Between 1980 and 1990, my four grandparents died. During that time, I and my siblings started our own families. After funding their children’s higher educations, my parents retired, moving out-of-state. It was a charged decade, intermingling joyous, hopeful new beginnings and lingering, saddening last goodbyes.Family time together

In 1991, my parents concluded they were too far away from grandchildren and that “Ohio is still home.” They moved back and in October, 1993, Jane and Ernie became residents of Kendal at Oberlin. In recalling our painful experience of “discontinuous” care during the last years of Jane and Ernie’s parents’ lives, I and my siblings were relieved to know that Jane and Ernie were ensured “continuous care” as members of the Kendal at Oberlin community.

We’re pleased with the guarantee of appropriate health care, as needed as life circumstances change. We’re impressed with the extent and quality of facilities and programs, artistic, intellectual, physical, social and emotional, which serve in my mind as preventative care. We’re gratified to know that Quaker peace principles underlie community governance. We’re glad to feel regularly welcomed as temporary residents in the guest rooms, as visitors at the tables in the dining areas, as users of the exercise facilities, as participants in a variety of programs.

We hope that continuous care retirement might become our culture’s model for supporting dynamic, self-actualized lives, an option accessible to many. Thank you, everyone at Kendal at Oberlin, for living your dreams, fulfilling promises and creating hopes.

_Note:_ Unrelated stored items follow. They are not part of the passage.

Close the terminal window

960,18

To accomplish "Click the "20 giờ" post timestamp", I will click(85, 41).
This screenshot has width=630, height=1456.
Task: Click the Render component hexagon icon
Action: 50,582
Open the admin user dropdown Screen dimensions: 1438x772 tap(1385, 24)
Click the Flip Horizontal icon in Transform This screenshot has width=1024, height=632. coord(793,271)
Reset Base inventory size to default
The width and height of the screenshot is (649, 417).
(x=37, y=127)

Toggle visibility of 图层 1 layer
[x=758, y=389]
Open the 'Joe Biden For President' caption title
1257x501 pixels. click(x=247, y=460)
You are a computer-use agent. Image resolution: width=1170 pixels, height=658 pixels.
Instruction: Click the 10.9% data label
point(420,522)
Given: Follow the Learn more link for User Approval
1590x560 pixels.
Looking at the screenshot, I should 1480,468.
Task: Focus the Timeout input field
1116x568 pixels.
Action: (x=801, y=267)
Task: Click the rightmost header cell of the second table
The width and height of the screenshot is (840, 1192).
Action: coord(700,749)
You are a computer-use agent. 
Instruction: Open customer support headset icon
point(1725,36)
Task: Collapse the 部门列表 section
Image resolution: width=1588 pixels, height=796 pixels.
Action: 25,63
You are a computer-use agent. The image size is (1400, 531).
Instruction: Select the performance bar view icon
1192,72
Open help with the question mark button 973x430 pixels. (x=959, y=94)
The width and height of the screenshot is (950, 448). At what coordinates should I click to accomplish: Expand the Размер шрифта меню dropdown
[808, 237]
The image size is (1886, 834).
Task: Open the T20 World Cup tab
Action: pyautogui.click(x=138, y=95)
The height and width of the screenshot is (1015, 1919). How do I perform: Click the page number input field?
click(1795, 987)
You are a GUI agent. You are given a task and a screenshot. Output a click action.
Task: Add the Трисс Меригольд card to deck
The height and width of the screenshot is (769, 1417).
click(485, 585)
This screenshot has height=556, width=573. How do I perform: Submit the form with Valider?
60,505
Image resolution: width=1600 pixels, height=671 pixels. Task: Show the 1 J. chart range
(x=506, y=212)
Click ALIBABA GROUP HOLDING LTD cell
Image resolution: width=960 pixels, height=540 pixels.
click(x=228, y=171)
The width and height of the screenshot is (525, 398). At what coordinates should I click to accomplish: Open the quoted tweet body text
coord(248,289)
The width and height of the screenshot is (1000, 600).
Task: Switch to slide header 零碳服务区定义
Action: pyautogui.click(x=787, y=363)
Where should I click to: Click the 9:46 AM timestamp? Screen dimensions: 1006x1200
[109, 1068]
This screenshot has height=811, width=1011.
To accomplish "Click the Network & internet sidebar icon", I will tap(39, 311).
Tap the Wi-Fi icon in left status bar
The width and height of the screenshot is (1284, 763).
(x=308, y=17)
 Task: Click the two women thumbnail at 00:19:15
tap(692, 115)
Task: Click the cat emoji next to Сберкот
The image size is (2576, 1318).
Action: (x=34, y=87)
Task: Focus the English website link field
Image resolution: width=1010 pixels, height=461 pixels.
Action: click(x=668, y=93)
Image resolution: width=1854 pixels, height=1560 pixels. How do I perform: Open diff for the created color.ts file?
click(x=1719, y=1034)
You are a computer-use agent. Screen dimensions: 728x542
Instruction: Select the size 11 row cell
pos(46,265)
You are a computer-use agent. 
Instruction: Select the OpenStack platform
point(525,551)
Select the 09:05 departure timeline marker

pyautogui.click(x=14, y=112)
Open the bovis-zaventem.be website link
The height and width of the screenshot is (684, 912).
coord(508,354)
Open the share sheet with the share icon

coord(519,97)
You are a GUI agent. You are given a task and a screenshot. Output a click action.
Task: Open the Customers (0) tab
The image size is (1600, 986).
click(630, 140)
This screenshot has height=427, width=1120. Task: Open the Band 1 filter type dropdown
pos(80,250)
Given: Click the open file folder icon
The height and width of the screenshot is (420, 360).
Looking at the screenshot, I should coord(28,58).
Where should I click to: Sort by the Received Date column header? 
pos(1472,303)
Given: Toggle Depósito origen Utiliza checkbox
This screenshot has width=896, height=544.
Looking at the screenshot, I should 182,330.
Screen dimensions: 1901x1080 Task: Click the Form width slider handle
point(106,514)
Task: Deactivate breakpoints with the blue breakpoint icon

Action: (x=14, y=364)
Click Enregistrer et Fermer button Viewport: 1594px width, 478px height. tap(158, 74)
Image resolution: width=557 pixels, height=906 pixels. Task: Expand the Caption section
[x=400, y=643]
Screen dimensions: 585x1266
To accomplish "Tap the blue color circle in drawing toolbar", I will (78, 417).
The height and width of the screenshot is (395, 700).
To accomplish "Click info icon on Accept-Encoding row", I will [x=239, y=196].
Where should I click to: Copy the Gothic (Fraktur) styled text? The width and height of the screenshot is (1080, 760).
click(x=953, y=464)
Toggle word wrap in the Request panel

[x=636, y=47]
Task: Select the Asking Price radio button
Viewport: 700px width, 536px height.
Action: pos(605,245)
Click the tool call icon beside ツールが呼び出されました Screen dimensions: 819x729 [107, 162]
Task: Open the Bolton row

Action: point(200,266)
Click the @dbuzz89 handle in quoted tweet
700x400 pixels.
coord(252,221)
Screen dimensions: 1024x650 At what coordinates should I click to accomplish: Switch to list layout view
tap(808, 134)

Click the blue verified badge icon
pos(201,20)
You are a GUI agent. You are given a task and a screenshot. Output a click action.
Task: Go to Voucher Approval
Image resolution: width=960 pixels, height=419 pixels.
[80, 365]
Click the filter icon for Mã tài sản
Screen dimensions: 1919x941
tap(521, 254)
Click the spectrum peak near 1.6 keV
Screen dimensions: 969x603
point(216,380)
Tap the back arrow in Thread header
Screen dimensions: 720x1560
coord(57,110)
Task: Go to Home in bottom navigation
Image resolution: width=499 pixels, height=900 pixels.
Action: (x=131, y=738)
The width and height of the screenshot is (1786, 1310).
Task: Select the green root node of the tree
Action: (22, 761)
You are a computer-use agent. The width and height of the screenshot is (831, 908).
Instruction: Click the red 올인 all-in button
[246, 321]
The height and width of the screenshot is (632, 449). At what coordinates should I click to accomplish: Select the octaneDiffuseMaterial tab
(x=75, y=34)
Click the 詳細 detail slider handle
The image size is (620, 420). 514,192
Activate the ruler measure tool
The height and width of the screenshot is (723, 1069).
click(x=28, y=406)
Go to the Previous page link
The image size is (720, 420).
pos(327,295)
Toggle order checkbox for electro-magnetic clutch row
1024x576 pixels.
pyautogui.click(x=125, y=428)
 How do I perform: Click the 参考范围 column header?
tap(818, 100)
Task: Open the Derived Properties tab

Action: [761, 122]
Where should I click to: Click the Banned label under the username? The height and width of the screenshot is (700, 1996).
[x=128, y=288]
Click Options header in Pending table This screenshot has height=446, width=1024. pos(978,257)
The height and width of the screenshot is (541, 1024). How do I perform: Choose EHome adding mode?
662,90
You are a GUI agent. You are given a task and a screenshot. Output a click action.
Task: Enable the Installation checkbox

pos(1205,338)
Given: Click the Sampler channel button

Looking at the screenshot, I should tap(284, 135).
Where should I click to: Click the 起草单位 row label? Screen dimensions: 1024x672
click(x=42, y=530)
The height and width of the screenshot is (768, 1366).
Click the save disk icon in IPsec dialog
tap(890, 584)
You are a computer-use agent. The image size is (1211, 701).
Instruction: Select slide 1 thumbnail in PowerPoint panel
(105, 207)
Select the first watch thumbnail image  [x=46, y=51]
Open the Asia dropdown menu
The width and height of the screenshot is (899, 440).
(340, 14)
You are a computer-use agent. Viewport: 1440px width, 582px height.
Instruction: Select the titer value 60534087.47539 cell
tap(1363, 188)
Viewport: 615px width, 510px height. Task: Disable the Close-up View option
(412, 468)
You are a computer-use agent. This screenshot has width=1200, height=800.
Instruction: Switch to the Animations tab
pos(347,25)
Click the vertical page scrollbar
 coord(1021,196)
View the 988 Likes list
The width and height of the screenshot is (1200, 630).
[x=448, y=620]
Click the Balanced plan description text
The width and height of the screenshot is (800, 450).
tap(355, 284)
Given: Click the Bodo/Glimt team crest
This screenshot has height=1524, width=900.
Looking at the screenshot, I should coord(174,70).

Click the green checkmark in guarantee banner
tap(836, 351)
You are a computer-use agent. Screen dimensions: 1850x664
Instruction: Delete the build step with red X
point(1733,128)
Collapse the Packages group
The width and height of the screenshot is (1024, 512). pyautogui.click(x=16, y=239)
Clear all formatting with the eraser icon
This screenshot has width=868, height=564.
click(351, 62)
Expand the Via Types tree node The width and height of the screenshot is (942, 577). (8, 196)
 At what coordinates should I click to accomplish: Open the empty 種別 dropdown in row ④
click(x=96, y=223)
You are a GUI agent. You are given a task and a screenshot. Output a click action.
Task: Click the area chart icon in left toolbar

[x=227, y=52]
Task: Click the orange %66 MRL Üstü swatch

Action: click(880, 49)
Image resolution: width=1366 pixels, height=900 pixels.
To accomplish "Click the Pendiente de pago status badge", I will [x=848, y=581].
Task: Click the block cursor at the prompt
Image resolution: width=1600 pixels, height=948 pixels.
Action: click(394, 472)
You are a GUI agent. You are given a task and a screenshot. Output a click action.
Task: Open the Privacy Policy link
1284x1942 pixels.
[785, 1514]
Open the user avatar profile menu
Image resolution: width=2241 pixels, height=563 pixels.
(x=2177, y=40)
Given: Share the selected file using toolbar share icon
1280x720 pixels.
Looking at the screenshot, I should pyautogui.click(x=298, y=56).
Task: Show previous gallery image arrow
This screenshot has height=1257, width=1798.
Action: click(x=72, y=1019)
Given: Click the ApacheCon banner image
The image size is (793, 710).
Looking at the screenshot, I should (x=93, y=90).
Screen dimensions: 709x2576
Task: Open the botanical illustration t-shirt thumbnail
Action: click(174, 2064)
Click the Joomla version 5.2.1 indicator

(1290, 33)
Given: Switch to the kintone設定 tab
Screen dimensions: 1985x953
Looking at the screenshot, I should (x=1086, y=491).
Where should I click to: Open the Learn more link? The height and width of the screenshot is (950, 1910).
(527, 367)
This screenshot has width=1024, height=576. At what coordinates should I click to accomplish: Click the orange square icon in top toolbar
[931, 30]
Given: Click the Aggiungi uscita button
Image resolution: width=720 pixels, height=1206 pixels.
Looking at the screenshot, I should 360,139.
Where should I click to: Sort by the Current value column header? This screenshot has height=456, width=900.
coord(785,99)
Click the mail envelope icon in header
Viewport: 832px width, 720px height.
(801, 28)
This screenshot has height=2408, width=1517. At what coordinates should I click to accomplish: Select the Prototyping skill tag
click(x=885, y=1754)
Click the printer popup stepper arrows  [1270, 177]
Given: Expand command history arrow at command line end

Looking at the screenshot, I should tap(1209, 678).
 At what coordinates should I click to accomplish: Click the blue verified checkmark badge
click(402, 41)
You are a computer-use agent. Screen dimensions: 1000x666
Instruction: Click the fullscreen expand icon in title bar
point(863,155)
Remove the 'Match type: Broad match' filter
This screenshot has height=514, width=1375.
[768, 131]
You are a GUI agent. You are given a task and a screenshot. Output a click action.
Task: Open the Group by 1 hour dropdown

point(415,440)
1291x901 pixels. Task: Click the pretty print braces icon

Kendal Appeals to All Ages

The admissions office received this letter from resident Thelma M. after family members visited Kendal during a summer weekend .

Dear Maggie & Terry,

A year from now, you will get a request for an application to be placed on the priority waiting list from my grand-nephew, Moses, age 9. It would have been in your mail last Monday, but his mother (my niece Lynn) suggested that he take it home to Pennsylvania to recopy because he had misspelled “priority.” She also recommended that he defer his application until he had saved up the priority list fee of $1,000. Moses observed that his allowance is forty cents a week (“fifty cents if I pick up all my toys”). He will ask his father for a raise, but the prospects, given the sluggish economy, are not promising. He estimates that it will take him a bit more than a year to amass the amount.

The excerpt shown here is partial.